— Task —
Beginning with the line that contains "Image resolution: width=1080" in the material below, print each line exactly until the line that contains "Select the Pen tool" has been printed, then stop.

— Material provided —
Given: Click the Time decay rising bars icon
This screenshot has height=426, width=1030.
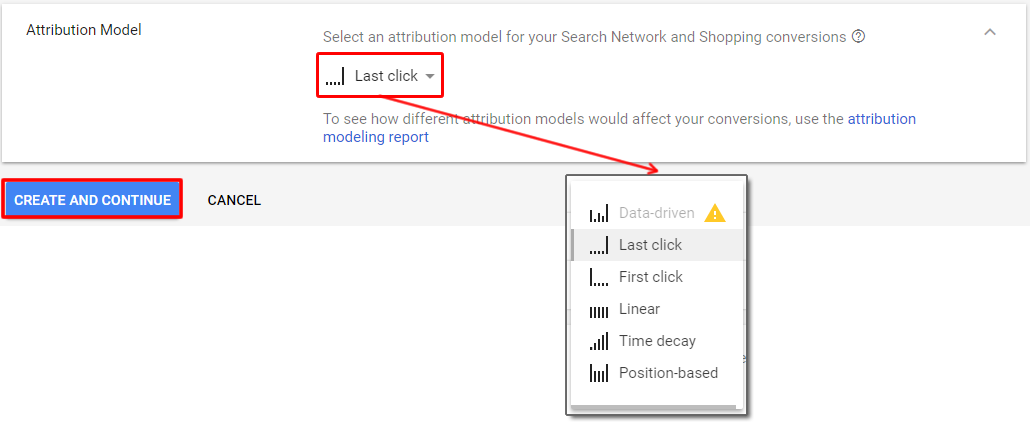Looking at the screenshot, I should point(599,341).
==
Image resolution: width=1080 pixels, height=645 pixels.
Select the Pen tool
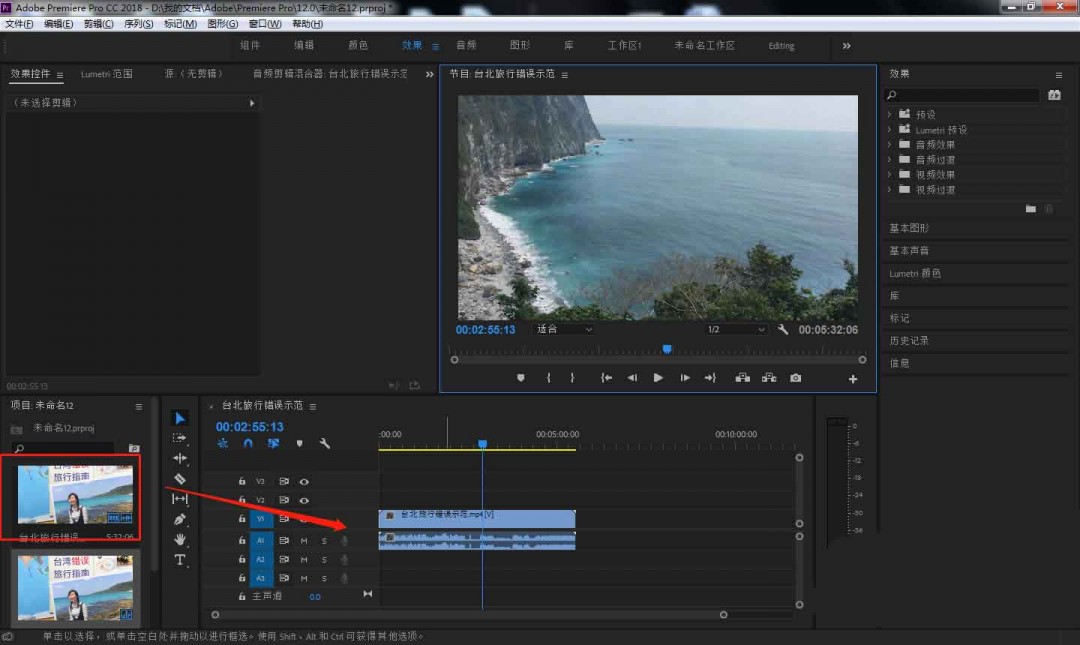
...
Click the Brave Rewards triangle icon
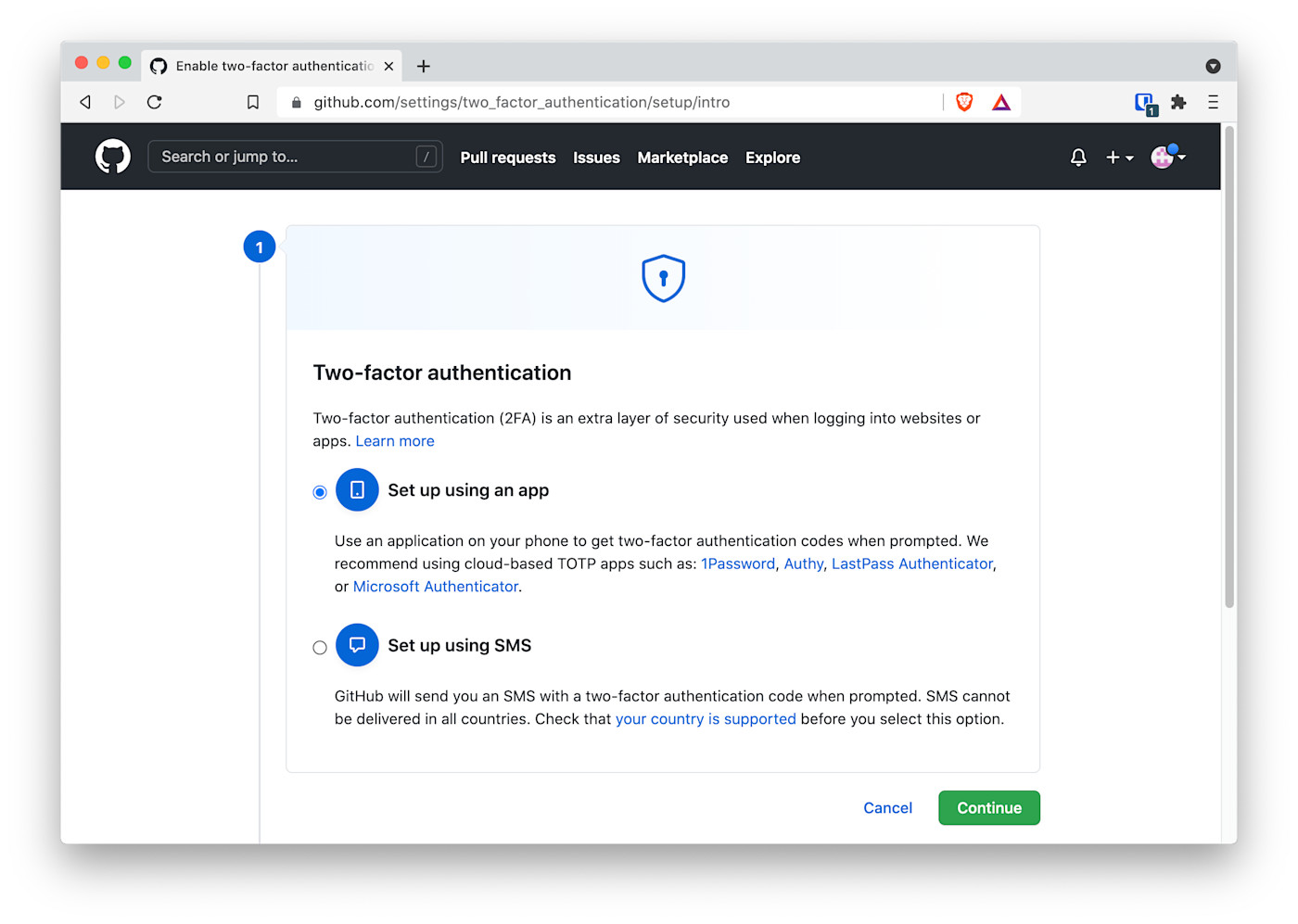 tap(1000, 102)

— Answer to the problem —
Image resolution: width=1080 pixels, height=645 pixels.
Select the Pen tool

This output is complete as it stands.